Brooks Jensen Arts

Every Picture Is a Compromise

Lessons from the Also-rans

Most photography websites show the photographer's very best work. Wonderful. But that's not the full story of a creative life. If we want to learn, we'd better pay attention to the images that aren't "greatest hits" and see what lessons they have to offer. Every picture is a compromise — the sum of its parts, optical, technical, visual, emotional, and even cosmic – well, maybe not cosmic, but sometimes spiritual. Success on all fronts is rare. It's ok to learn from those that are not our best.

This is a series about my also-rans, some of which I've been able to improve at bit (i.e., "best effort"), none of which I would consider my best. With each there are lessons worth sharing, so I will.

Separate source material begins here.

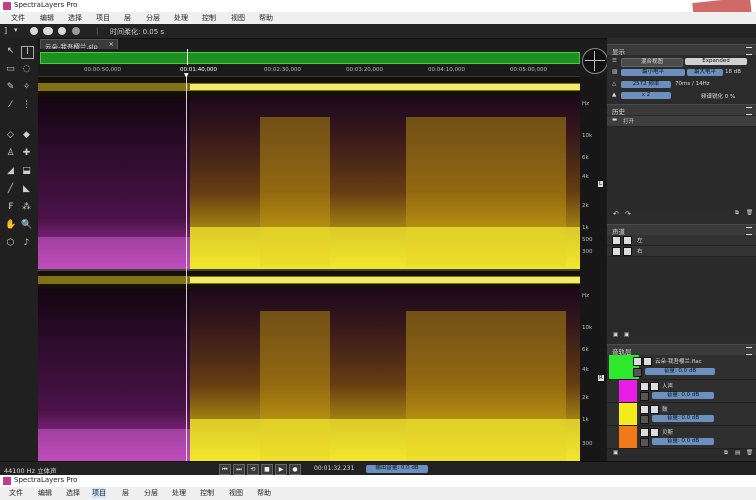  What do you see at coordinates (26, 244) in the screenshot?
I see `speaker-icon: ♪` at bounding box center [26, 244].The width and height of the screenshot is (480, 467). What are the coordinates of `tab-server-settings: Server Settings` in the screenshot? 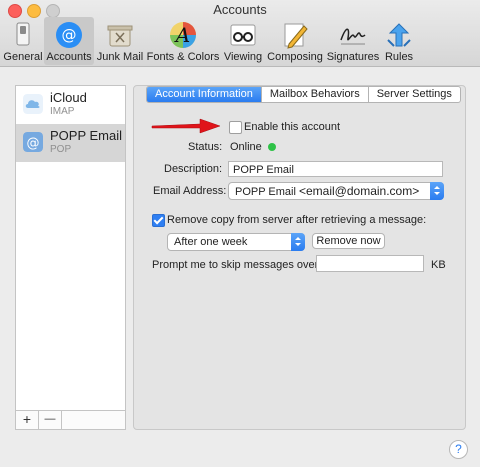 It's located at (414, 94).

Click on the image to see it larger

Previous image  |  Next image

Original digital capture

Click on the image to see it larger

Extreme Salvage Week

Images that started with a steaming pile of yuck.

Lots of emails asking if I could do more of the massive recoveries I illustrated in this post.

What I saw that I liked:

Drying fish at the Anchang outdoor market hear Hangzhou, China.

What I don't like in the picture:

The gray wall in the background makes the photograph seem, well, gray. Because it is.

What I learned:

Once I started playing with this image to get some life in that gray wall, then the drying fish needed punching up, too. Adjust, look. Adjust, look. Each adjustment implies another adjustment. The process can be quite lengthy, in this case requiring 42 steps before I felt it was finished. Another one of the reaons I try to do as much as I can in the non-destructive editing in Lightroom.